= World-Wide Standardized Seismograph Network =

The World-Wide Standardized Seismograph Network (WWSSN) – originally the World-Wide Network of Seismograph Stations (WWNSS) – was a global network of about 120 seismograph stations built in the 1960s that generated an unprecedented collection of high quality seismic data. This data enabled seismology to become a quantitative science, elucidated the focal mechanisms of earthquakes and the structure of the Earth's crust, and contributed to the development of plate tectonic theory. The WWSSN is credited with spurring a renaissance in seismological research.

== History ==

=== Origins ===
The WWSSN also "created a global network infrastructure, including the data-exchange procedures and station technical capabilities needed to support the establishment of the more advanced networks in operation today", and has been the model for every global seismic network since then.

The WWSSN arose from a political concern. In the 1950s concerns about radioactive fallout from above-ground testing of nuclear weapons prompted the leadership of the three leading nuclear nations (President Eisenhower of the United States, General Secretary Khrushchev of the Soviet Union, and Prime Minister Macmillan of the United Kingdom) to ban further testing of nuclear weapons.

However, there was a hitch. The United States would not agree to banning kinds of nuclear tests where there was no capability to detect and identify any violations, and for smaller, underground tests seismology was not sufficiently developed to have that capability. The Eisenhower Administration therefore convened the Berkner panel to recommend ways to improve the nation's seismic detection abilities. The Berkner report, issued in 1959, was the basis of a comprehensive research and development program known as Project Vela Uniform, funded through the U.S. Department of Defense Defense Advanced Research Projects Agency(DARPA).

DARPA then funded the U.S. Coast and Geodetic Survey (C&GS) to implement one of the Berkner Report recommendations, designing and building what became the WWSSN.

=== Installation and operation ===
Performance specifications and a request for proposals were published in November 1960, a contract awarded in early 1961, and the first station was installed in the C&GS Albuquerque (New Mexico) Seismological Laboratory (ASL) in October 1961. An additional 89 stations were installed by the end of 1963, and the network was essentially complete by the end of 1967 with 117 stations, with 121 stations eventually installed. These were mostly outside of the U.S., but not in Canada (they had their own system), the Soviet-bloc countries, China or France (they were building their own nuclear weapons and wanted to retain an option for testing), or French-speaking countries.

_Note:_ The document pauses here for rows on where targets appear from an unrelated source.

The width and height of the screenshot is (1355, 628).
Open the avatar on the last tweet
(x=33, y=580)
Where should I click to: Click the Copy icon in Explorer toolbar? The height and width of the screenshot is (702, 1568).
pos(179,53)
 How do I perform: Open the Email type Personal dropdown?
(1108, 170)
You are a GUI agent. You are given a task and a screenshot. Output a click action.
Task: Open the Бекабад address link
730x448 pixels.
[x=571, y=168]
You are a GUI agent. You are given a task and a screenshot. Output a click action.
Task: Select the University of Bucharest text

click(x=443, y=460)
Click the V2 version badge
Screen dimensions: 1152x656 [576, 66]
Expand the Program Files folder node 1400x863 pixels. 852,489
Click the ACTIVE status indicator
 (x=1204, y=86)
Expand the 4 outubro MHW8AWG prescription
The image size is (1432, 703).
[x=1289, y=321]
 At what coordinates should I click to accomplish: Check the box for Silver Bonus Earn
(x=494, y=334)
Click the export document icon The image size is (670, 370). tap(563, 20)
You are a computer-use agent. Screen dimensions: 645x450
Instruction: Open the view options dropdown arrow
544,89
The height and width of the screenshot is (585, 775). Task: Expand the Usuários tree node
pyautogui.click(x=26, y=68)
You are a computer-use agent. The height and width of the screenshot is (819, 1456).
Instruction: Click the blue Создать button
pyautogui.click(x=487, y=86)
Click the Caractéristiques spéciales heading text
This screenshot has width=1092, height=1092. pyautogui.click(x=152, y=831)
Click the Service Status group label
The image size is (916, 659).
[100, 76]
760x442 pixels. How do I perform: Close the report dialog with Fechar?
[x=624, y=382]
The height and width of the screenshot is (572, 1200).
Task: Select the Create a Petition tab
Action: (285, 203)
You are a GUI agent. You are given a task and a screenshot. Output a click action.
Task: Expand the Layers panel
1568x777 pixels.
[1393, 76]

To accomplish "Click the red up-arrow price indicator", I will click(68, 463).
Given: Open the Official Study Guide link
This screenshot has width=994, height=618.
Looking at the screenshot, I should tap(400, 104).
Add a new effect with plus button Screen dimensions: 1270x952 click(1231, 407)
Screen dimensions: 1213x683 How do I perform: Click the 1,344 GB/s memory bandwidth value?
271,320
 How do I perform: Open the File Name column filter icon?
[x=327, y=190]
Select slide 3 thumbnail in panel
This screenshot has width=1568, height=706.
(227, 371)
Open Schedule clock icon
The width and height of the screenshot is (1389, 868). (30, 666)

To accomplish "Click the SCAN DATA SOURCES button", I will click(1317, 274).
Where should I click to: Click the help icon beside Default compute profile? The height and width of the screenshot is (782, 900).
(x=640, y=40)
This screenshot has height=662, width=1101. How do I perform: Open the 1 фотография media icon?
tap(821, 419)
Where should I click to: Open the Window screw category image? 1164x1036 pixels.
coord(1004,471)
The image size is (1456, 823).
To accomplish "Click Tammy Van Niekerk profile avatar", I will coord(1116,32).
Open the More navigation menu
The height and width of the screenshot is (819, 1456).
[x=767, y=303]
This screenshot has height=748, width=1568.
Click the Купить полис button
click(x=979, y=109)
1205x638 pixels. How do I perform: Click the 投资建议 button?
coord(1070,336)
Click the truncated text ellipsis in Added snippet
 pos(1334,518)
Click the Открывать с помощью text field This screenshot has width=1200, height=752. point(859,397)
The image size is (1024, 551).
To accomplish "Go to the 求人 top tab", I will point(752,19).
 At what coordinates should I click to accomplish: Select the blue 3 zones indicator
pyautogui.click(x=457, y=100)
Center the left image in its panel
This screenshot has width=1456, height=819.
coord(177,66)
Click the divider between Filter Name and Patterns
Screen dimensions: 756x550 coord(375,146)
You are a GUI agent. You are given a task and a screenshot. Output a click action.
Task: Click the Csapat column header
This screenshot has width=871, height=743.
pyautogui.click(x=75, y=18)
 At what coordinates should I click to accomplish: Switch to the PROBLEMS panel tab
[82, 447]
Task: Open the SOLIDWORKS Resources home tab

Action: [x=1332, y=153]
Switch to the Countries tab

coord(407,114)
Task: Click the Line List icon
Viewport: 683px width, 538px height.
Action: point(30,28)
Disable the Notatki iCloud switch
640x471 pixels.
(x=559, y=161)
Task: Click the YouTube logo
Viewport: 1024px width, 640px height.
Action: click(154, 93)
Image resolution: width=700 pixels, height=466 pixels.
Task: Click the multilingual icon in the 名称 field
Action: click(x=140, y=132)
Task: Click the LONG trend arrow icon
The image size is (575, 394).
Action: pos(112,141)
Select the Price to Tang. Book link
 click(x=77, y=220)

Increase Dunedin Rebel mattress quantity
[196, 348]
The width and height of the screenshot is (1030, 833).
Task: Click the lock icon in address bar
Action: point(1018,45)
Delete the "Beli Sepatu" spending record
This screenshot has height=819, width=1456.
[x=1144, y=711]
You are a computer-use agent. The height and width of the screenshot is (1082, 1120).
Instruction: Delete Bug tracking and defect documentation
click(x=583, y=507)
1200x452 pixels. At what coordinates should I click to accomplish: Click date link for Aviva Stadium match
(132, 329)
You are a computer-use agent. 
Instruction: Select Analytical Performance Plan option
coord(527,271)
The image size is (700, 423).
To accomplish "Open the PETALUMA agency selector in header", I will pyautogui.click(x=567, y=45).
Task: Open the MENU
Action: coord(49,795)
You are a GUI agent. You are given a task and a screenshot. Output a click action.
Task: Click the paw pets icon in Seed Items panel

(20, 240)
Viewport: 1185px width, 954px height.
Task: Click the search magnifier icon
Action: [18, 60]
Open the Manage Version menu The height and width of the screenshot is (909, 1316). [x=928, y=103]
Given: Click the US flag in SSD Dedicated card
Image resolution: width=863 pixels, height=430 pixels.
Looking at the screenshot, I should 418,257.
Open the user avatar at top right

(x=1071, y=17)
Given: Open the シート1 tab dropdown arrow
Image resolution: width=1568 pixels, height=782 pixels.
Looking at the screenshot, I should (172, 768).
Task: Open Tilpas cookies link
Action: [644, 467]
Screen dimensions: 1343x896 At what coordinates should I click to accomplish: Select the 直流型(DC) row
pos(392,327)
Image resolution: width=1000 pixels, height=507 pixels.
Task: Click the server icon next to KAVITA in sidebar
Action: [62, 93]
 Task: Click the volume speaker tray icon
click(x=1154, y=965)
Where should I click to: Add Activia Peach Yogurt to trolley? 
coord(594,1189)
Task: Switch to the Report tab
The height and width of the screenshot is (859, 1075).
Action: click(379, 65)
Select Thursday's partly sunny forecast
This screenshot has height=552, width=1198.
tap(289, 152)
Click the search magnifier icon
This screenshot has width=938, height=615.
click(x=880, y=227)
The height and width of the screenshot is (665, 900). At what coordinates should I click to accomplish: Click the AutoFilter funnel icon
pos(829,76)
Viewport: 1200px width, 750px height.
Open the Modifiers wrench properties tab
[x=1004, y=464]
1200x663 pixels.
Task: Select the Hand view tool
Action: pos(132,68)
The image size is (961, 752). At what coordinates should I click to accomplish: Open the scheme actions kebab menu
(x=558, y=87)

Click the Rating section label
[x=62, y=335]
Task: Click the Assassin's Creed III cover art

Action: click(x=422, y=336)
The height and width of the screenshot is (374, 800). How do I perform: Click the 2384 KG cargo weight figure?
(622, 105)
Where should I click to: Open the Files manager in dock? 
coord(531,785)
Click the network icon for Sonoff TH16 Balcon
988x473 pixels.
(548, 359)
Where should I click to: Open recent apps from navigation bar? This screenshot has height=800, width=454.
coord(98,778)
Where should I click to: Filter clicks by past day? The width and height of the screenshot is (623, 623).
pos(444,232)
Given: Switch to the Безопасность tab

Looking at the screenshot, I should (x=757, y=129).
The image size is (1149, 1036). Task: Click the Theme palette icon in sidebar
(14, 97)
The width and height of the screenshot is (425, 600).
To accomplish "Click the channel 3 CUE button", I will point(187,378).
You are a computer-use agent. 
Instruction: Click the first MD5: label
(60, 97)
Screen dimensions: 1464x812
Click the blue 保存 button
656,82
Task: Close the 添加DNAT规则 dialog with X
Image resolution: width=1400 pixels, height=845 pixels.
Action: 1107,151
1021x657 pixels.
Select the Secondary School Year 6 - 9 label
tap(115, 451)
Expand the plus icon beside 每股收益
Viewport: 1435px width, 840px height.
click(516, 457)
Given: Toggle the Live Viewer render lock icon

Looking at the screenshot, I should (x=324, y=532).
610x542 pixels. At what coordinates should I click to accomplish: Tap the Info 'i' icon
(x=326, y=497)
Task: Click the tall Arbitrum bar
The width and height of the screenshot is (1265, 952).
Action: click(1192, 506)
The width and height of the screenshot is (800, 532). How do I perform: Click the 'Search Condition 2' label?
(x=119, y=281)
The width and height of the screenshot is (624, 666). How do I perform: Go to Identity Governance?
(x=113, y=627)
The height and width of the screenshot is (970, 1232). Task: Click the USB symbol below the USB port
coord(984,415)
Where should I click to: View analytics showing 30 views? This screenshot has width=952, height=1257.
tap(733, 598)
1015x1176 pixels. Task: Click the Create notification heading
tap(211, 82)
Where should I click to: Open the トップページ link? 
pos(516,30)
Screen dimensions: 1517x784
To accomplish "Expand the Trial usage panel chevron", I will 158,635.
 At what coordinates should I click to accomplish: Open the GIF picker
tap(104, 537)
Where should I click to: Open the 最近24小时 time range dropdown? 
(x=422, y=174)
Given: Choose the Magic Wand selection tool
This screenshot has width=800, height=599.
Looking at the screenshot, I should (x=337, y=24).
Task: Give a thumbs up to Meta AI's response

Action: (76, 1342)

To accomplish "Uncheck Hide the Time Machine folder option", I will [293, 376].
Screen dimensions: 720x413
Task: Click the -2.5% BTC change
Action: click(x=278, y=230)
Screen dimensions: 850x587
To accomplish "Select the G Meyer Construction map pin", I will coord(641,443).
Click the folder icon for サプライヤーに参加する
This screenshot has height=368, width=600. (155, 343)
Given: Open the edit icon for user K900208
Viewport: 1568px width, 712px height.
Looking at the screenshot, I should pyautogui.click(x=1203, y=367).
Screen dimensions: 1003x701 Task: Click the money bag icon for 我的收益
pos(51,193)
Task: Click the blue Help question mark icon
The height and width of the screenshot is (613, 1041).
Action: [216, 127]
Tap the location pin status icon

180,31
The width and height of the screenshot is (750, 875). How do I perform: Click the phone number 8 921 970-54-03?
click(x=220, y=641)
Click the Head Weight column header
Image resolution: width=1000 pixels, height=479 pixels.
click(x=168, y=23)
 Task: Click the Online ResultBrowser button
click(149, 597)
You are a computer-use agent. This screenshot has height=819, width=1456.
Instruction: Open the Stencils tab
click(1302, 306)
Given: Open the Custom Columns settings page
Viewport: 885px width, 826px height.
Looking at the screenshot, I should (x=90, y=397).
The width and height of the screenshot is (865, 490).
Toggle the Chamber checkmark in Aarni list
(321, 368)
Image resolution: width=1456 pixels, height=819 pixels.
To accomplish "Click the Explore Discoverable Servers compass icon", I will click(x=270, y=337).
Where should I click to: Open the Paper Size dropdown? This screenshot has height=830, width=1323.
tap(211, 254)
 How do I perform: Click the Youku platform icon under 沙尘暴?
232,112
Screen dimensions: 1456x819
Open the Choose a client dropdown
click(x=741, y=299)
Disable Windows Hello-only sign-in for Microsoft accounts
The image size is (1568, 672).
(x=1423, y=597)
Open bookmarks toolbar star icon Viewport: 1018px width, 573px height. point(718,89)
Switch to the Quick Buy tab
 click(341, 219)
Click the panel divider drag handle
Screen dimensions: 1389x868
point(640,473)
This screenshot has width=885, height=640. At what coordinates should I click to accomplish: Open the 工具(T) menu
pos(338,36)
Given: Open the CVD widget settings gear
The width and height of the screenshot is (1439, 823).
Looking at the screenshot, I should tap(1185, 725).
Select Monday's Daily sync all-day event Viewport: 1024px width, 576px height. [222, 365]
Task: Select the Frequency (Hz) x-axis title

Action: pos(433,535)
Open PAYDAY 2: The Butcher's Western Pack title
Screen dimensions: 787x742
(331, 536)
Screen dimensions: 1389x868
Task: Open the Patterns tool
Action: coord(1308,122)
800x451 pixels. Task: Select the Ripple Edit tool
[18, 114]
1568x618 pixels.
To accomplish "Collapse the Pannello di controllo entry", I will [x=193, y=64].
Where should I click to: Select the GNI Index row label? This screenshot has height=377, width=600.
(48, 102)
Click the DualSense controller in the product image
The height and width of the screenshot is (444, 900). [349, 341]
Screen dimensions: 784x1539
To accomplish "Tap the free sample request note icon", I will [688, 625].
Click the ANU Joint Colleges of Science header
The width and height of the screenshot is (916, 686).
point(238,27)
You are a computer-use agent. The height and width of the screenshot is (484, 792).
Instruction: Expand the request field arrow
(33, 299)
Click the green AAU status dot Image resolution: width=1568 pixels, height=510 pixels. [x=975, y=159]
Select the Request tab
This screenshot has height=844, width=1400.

=== Decline and transfer ===
DARPA funding ended in fiscal year 1967 (July 1966–June 1967), and plans for transferring funding responsibilities to the Commerce Department were blocked by an impasse in Congress. Though other agencies contributed partial funding (mainly for purchase and shipping of photographic supplies), permanent funding was not obtained, and routine maintenance and training were suspended. In 1973 ASL and WWSSN were transferred to the United States Geological Survey, and operation of the network continued at a reduced level of support until it was terminated in 1996.

=== Digital successor ===
In the late 1970s digital recorders were added to 13 WWSSN stations; these "DWWSSN" stations operated as part of the Global Digital Seismographic Network (GSDN). Successor to the WWSSN is the Global Seismographic Network (GSN), operated by the Incorporated Research Institutions for Seismology, now EarthScope Consortium.

=== Soviet counterpart ===
A similar system, the Unified System of Seismic Stations (ESSN, transliterated from Russian), was built in the USSR with 168 stations using Kirnos seismographs.

== Technical design ==
A principal feature of the WWSSN was that each station had identical equipment, uniformly calibrated. These consisted of three short-period (~1 second) seismographs (oriented north–south, east–west, and vertically), three long-period (~15 seconds) seismographs, and an accurate radio-synchronized crystal-controlled clock. The seismograms were produced on photographic drum recorders, developed on-site, then sent to a Data Center for copying onto 70-mm and 35-mm film (until 1978, and then after onto microfiche). The WWSSN also featured a data distribution system that made this data available to anyone at nominal cost from a single location, providing the basis for much research.